__Reading passage__:

- - -

Effect of the Edible Mushroom Mycoleptodonoides aitchisonii on Transient Global Ischemia-Induced Monoamine Metabolism Changes in Rat Cerebral Cortex

Abstract

We performed a transient bilateral common carotid artery occlusion on rats and investigated whether feeding an aqueous extract of Mycoleptodonoides aitchisonii, an edible mushroom, affected metabolism of monoamines in the cerebral cortex, possibly protecting against ischemic damage. Seventeen days after the surgery, concentrations of the dopamine (DA) metabolite 3,4-dihydroxyphenylacetic acid (DOPAC) and of homovanillic acid (HVA) in the cerebral cortex of the M. aitchisonii–fed group (MV) were higher than in the control ischemia (CV) group. The turnover rate of DA, which was indicated by (DOPAC+HVA)/DA, for the CV group was significantly lower than for the MV group, and the MV group value was the same rate as the sham-operated group. These data indicate that M. aitchisonii affects the dopaminergic neuronal system following brain ischemia damage in the cerebral cortex.

Introduction

S ome nutrients and food components are now known to have neuroprotective effects, although it was previously thought that food components did not influence the central nervous system; however, only a few studies have examined the effects of mushrooms on brain functions. The edible and medicinal mushroom Dictyophora indusiata contains neuroprotective compounds against excitatory neurotoxins.¹ Armillaria mellea, a fungus, had an effect on complete ischemia in mice.² Recently we reported that the edible mushroom Mycoleptodonoides aitchisonii increases nerve growth factor and catecholamines in the rat brain.³ In addition, an aqueous extract of M. aitchisonii has been shown to lower blood pressure in spontaneously hypertensive rats.^4,5 These results suggest that other mushrooms may also impact important brain functions.

There are many diseases of the brain, but a significant cause of death and disability is stroke, a reduction in blood flow to the brain; however, an effective neuroprotective treatment has not yet developed for this disease. There are two main types of stroke, hemorrhagic and ischemic, with the former being a rupture of blood vessels in the brain and the latter a disruption of blood flow to the brain. Increased oxidative stress and inflammation are key components for neural cell death following ischemia. Several brain regions are vulnerable to ischemic damage, such as hippocampus, striatum, and cerebral cortex.^6,7 Levels of some neurotransmitters such as dopamine (DA), norepinephrine, serotonin,^8,9 acetylcholine,^10,11 and glutamate¹⁰ change following cerebral ischemic damage in brain regions; in addition, levels of monoamines^9,12 and related enzymes¹² change in the cortex following cerebral ischemia. Therefore, in this study, we investigated whether feeding rats an aqueous extract of M. aitchisonii affects functional changes in monoaminergic neurons of the cerebral cortex following ischemic damage.

- - -

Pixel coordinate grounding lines
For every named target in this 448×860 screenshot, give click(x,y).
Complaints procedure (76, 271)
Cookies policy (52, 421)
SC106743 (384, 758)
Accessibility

- - -

__Your tasks__:
1/ Reproduce the mushroom ischemia article word for word, from "We performed a" to "the cerebral cortex.".
2/ Resume the mushroom ischemia article, picking up right after its final sentence.

__Results by task__:
1/
We performed a transient bilateral common carotid artery occlusion on rats and investigated whether feeding an aqueous extract of Mycoleptodonoides aitchisonii, an edible mushroom, affected metabolism of monoamines in the cerebral cortex, possibly protecting against ischemic damage. Seventeen days after the surgery, concentrations of the dopamine (DA) metabolite 3,4-dihydroxyphenylacetic acid (DOPAC) and of homovanillic acid (HVA) in the cerebral cortex of the M. aitchisonii–fed group (MV) were higher than in the control ischemia (CV) group. The turnover rate of DA, which was indicated by (DOPAC+HVA)/DA, for the CV group was significantly lower than for the MV group, and the MV group value was the same rate as the sham-operated group. These data indicate that M. aitchisonii affects the dopaminergic neuronal system following brain ischemia damage in the cerebral cortex.

2/
Materials and Methods

M. aitchisonii, belonging to the Climacodontaceae family, is an edible mushroom mainly found in the Kashmir region of India and in Japan. The cap diameter size is approximately 3–8 cm, the color is white to yellow with a smooth surface, and it has a very short stem. M. aitchisonii grows on the trunk of dead beech trees. M. aitchisonii was cultured by Kirin Brewery Co., Ltd. (Tokyo, Japan) for this experiment, and aqueous extracts of M. aitchisonii were also obtained from Kirin. Freeze-dried powder of the fungus was added to a 20-fold volume of distilled water and heat-extracted for 1 hour. The extract was filtered through gauze, and a threefold volume of ethanol was added. Then sedimentation was allowed for 10 minutes with stirring followed by overnight without stirring at 4°C. Finally, the alcohol was evaporated to yield the final extract.

Thirteen-week-old male Wistar rats were purchased from Japan SLC (Shizuoka, Japan). Rats of all groups were raised on the specified experimental diet and were kept at 23±1°C room temperature with 12 hours of light. During the experimental period, tap water and feed were freely available. This experiment was carried out in accordance with the guidelines for the care and use of laboratory animals of the University of Shizuoka, which refer to those of the American Association for Laboratory Animal Science.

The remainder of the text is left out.